GitLab CI tips for building custom workflows
This time I’d like to touch on a few more advanced topics related to GitLab CI. The common theme here is implementing custom features within your pipeline. Again, most of the tips are specific to GitLab, but some could be easily applied in other CI systems as well.
Running integration tests
Checking your code with unit tests is usually easy to plug into any CI system. It usually is as simple as running one command built in your language’s toolset. In these tests, you will most likely use various mocks and stubs to hide implementation details and focus on testing particular logic. For example, you can use in-memory database as storage or write stub HTTP clients that always return some prepared payloads.

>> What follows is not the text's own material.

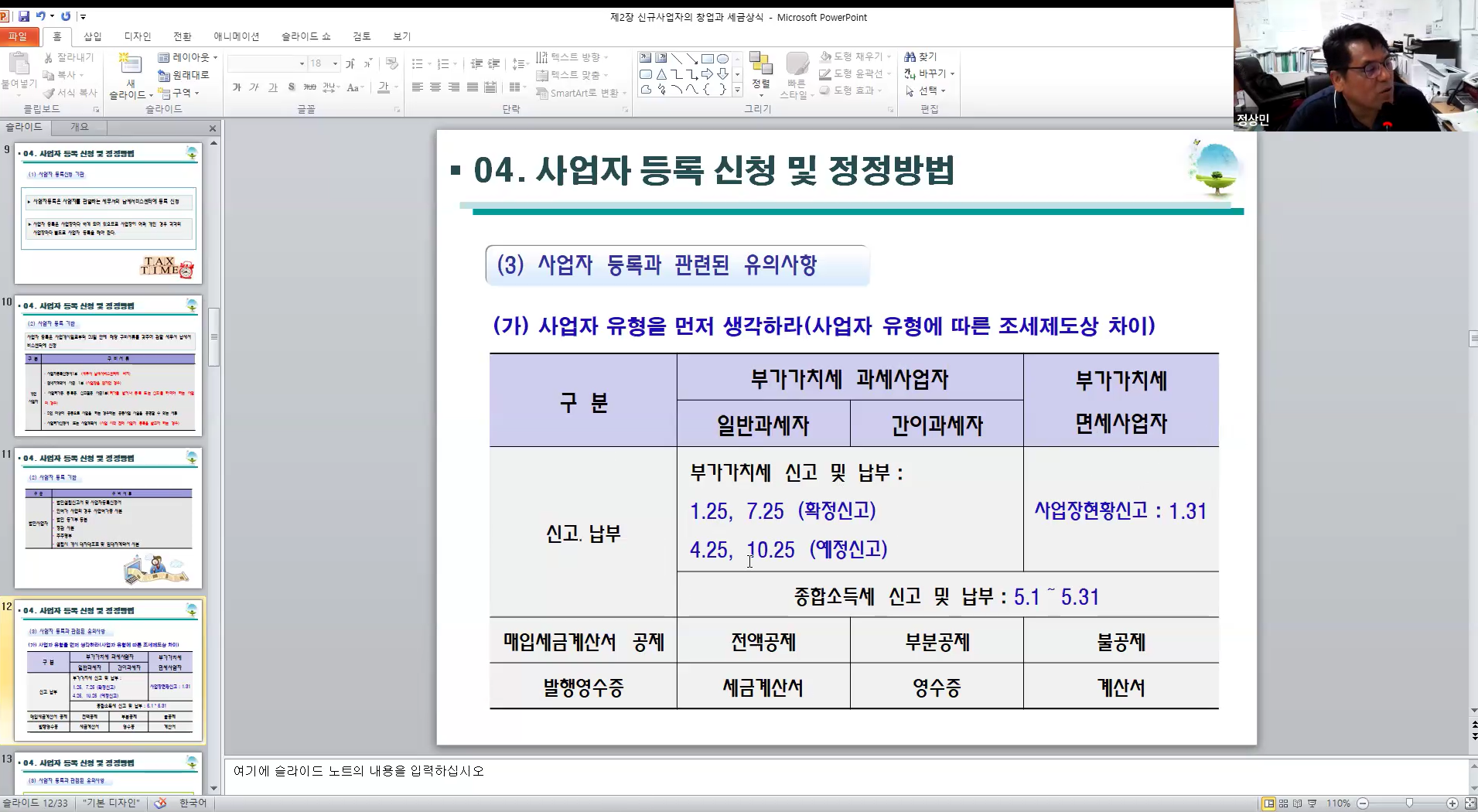Click the Find binoculars icon
1478x812 pixels.
(x=910, y=57)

However, eventually, you will need to run integration tests to cover more unusual test cases. I don’t want to start a discussion on all possible test types here, so let me say this: by integration tests I mean tests that use some sort of external resource. This can be a real database server, an HTTP service, attachable storage, and so on.

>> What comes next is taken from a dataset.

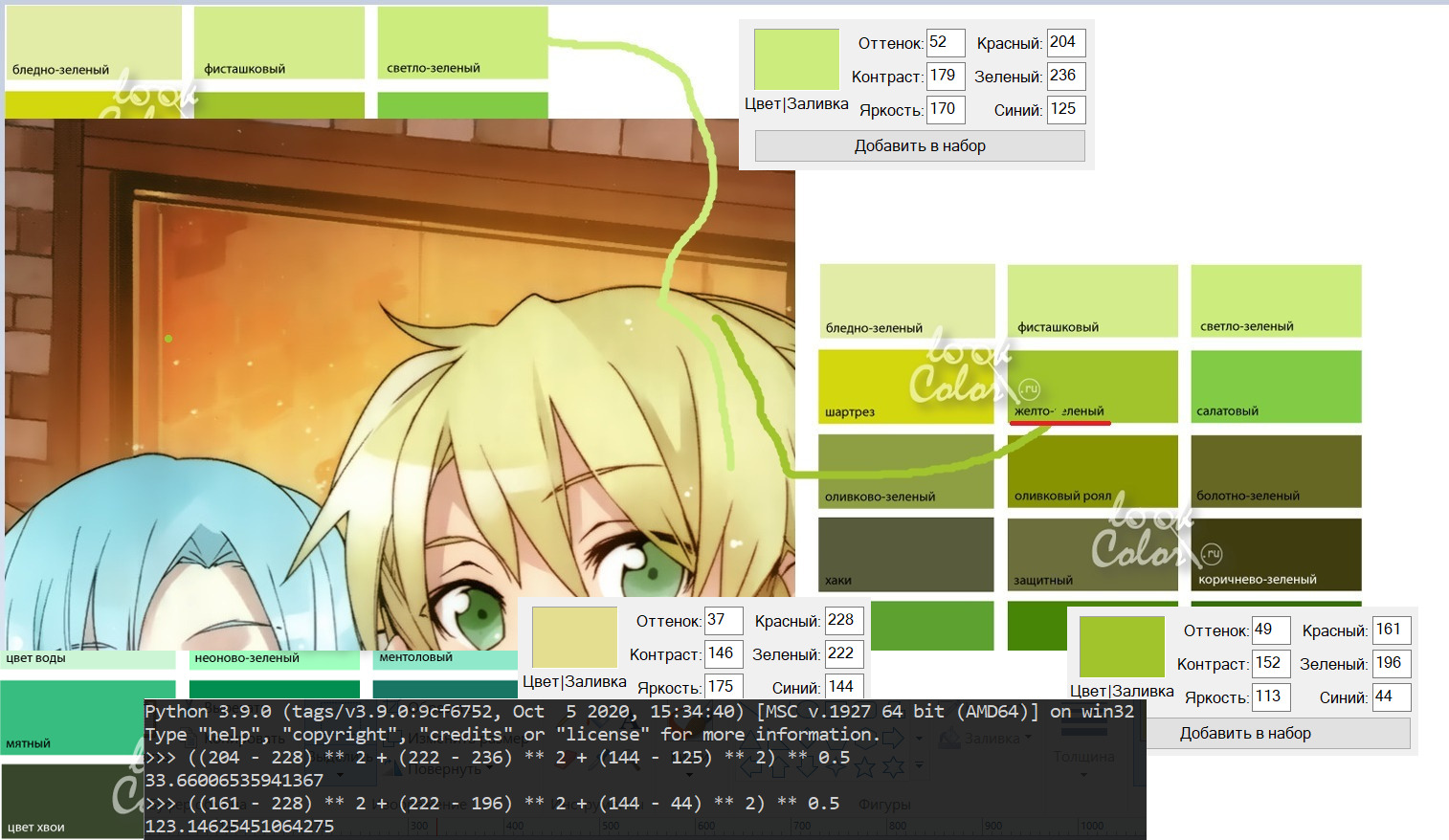The width and height of the screenshot is (1449, 840).
Task: Click the Зеленый field showing 196
Action: [x=1391, y=663]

GitLab makes it trivial to run attached resources as Docker containers, linked with the container
running your scripts. You can use the services
keyword to define these dependencies. They will be accessible by their image name or your chosen
name if you specify it in the alias
field.
This is a simple example of using an attached MySQL container:
integration_tests:
stage: tests
services:
- name: mysql:8
alias: db
script:
- ./run_tests.sh db:3306
In that case, you have to connect to the db
hostname in your test scripts. Using an alias is
usually a good idea, as you can switch the images without changing the test code. For example, you
could change mysql
image with mariadb
and the script would still run correctly.
Note
Waiting for containers
Because attached containers can take a while to warm up, you will probably need to wait before sending any requests. A simple way to do this is by using wait-for-it.sh script with a specified timeout.
Using Docker Compose
Using services
should be good enough for most of your use cases. However, sometimes you need
the external services to communicate with each other. One example may be running Kafka and ZooKeeper
in two separate containers (the official images are built this way). Another is running
tests with a dynamic number of nodes, like selenium. For running services like this, a better
solution is to use Docker Compose.
version: '3'
services:
zookeeper:
image: confluentinc/cp-zookeeper
environment:
ZOOKEEPER_CLIENT_PORT: 2181
kafka:
image: confluentinc/cp-kafka
environment:
KAFKA_ZOOKEEPER_CONNECT: zookeeper:2181
KAFKA_ADVERTISED_LISTENERS: PLAINTEXT://kafka:9092
ports:
- 9092:9092
If you’re running your own GitLab runners on a trusted server, you can use
Shell executor to run Docker Compose.
Another option may be using Docker in Docker (dind
) container.
Read this first, though.
One way of using Compose is to set up the environment, run tests and tear it down. A simple bash script would look like this:
docker-compose up -d
./run_tests.sh localhost:9092
docker-compose down
This solution is fine as long as your tests can run in a minimal environment. It may happen though, that you will need some dependencies installed. There is another way of running tests in Docker Compose that lets you built your own docker image with the test environment. You make one of the containers run the tests and exit with proper code.
version: '3'
services:
zookeeper:
image: confluentinc/cp-zookeeper
environment:
ZOOKEEPER_CLIENT_PORT: 2181
kafka:
image: confluentinc/cp-kafka
environment:
KAFKA_ZOOKEEPER_CONNECT: zookeeper:2181
KAFKA_ADVERTISED_LISTENERS: PLAINTEXT://kafka:9092
tests:
image: registry.example.com/some-image
command: ./run_tests.sh kafka:9092
Notice that we got rid of the ports
mapping. In this example, tests can communicate directly with
all services.
Tests can now be executed with a single command:
docker-compose up --exit-code-from tests
The --exit-code-from
option implies --abort-on-container-exit
, which means the whole
environment started by docker-compose up
will be stopped after one of the containers exits.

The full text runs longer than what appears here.